In the entries below, find the line with "The width and" and the line with "Edit the Save". Reproduce those two lines and every line between them exactly, and nothing more.

Entries provided:
+ + +
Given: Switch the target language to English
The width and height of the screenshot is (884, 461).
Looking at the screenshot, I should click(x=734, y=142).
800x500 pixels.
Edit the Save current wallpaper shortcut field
+ + +
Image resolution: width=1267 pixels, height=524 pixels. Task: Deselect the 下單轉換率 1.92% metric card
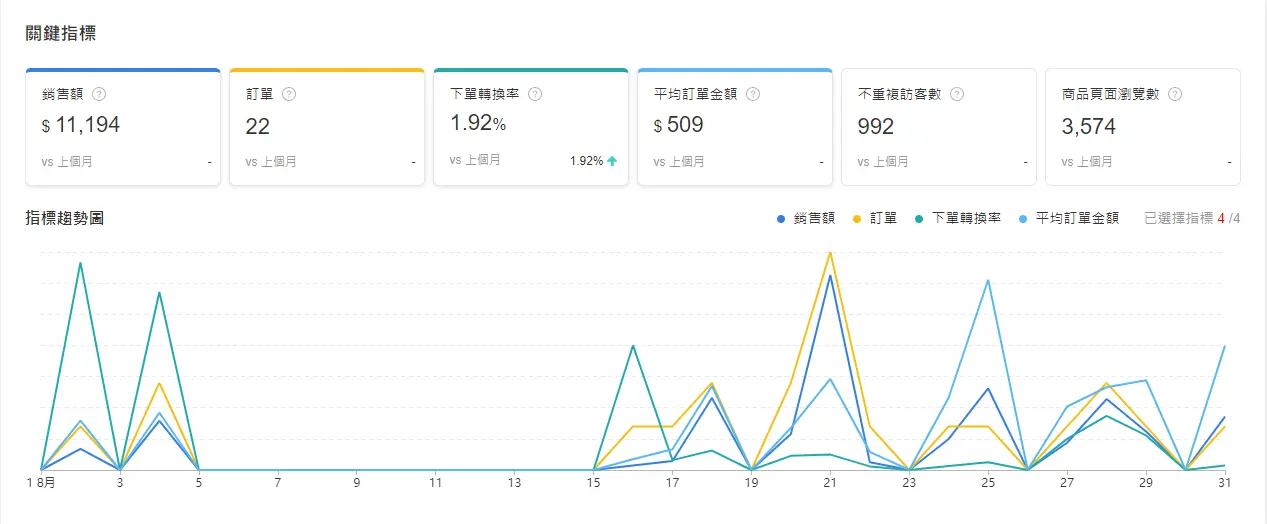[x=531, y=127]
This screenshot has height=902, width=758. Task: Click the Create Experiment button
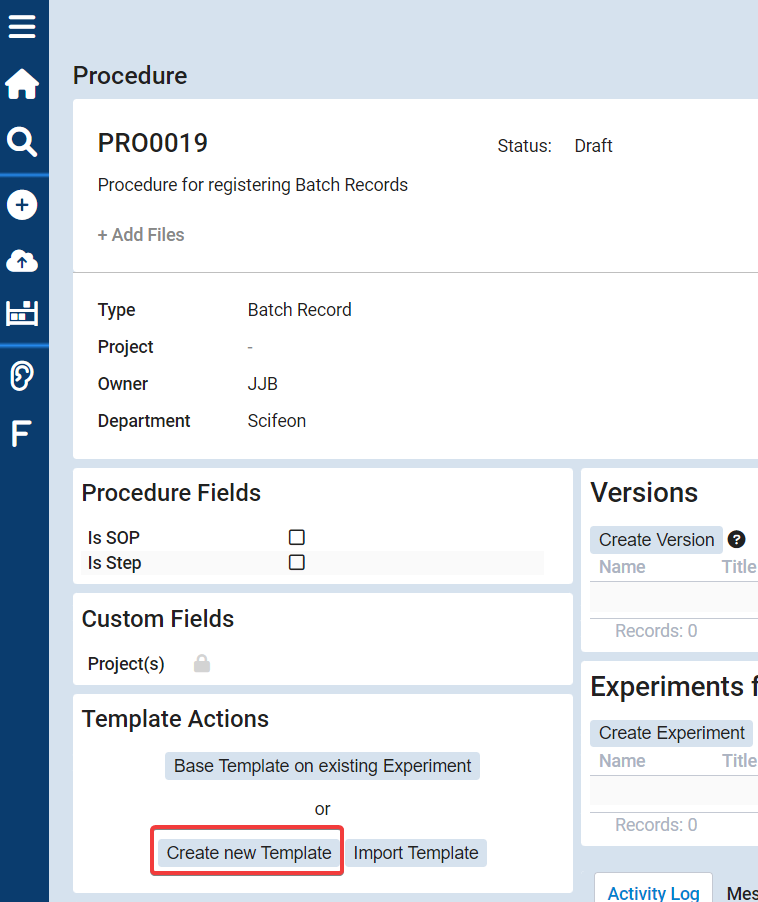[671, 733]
+ + +
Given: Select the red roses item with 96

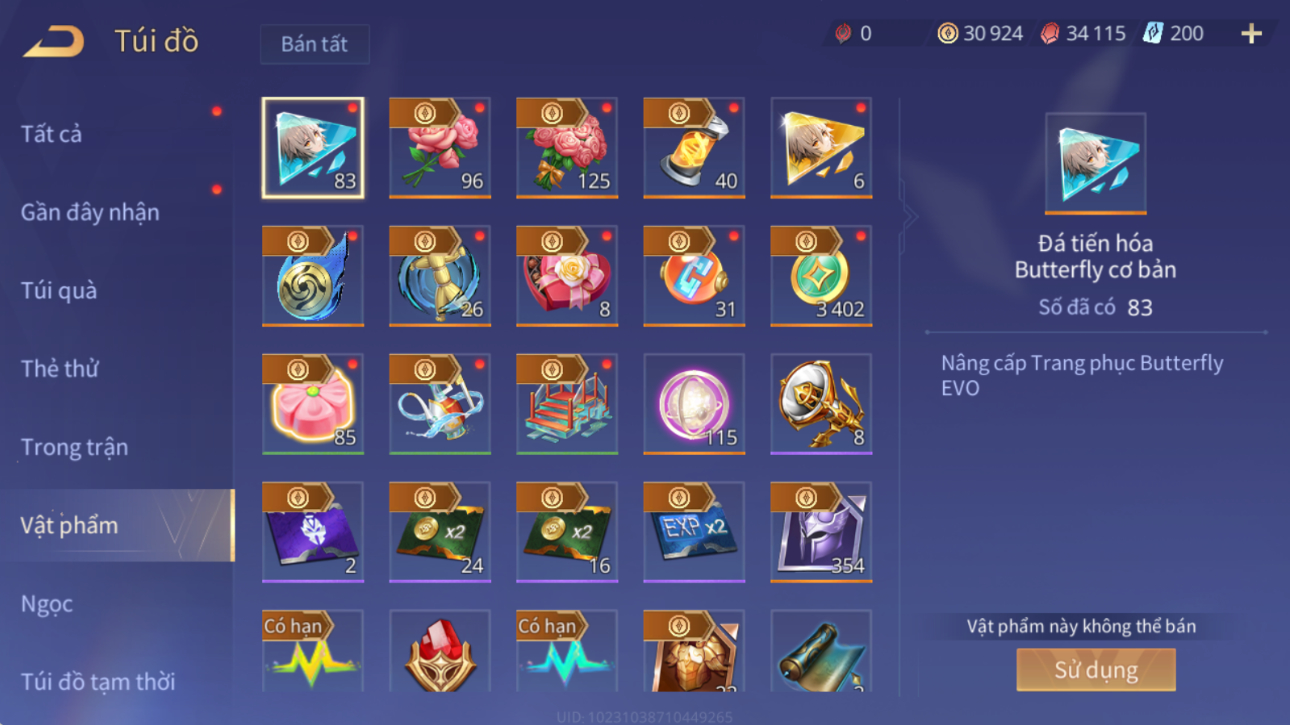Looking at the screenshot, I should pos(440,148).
+ + +
Exercise output:
The width and height of the screenshot is (884, 461).
Looking at the screenshot, I should click(x=734, y=142).
800x500 pixels.
Edit the Save current wallpaper shortcut field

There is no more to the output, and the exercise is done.